*Entries on target coordinates*:
* * * * * * * * *

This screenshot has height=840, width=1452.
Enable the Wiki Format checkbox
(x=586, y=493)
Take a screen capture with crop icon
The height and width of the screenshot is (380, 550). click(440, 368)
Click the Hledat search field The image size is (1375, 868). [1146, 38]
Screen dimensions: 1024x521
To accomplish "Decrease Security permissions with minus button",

* * * * * * * * *

*Given exercise*:
Reproduce word for word the records from the line containing "Take a screen capture with crop icon" through the end of the records.

*Solution below*:
Take a screen capture with crop icon
The height and width of the screenshot is (380, 550). click(440, 368)
Click the Hledat search field The image size is (1375, 868). [1146, 38]
Screen dimensions: 1024x521
To accomplish "Decrease Security permissions with minus button",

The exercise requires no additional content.